[Extracted data entries]

%%

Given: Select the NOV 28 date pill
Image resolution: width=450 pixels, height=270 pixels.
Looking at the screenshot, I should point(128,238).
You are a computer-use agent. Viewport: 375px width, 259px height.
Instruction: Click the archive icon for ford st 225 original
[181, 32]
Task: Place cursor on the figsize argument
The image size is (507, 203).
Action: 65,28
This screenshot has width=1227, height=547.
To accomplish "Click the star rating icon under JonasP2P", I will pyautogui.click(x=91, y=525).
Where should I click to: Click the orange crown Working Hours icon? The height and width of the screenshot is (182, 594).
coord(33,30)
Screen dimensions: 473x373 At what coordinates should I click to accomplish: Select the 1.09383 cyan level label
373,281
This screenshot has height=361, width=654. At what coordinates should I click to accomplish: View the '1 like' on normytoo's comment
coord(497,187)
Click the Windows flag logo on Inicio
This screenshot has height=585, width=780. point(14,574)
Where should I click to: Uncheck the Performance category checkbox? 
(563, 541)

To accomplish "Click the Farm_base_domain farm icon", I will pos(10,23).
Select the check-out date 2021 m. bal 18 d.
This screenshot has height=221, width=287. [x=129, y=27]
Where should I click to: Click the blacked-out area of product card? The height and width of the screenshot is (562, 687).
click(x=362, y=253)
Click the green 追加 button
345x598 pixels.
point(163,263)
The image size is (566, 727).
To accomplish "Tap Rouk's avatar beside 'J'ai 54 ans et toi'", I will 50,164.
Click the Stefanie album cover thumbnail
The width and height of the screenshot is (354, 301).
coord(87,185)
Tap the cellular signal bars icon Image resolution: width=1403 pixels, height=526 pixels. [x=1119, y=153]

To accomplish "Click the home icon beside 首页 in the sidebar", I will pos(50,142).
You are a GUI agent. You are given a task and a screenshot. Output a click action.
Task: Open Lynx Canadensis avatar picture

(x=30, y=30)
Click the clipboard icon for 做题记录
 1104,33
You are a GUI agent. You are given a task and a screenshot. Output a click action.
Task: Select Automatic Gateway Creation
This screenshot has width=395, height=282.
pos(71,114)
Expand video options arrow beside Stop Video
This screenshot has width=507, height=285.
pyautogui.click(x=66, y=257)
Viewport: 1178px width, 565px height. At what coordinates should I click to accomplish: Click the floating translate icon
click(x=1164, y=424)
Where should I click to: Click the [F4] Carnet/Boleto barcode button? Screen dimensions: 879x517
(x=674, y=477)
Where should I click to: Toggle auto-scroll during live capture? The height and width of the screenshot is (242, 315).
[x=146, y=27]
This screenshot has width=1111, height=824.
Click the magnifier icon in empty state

%%

■ Your objective ■
Show all lines above containing "will".

■ Output ■
To accomplish "Click the star rating icon under JonasP2P", I will pyautogui.click(x=91, y=525).
To accomplish "Click the Farm_base_domain farm icon", I will pos(10,23).
To accomplish "Tap Rouk's avatar beside 'J'ai 54 ans et toi'", I will 50,164.
To accomplish "Click the home icon beside 首页 in the sidebar", I will pos(50,142).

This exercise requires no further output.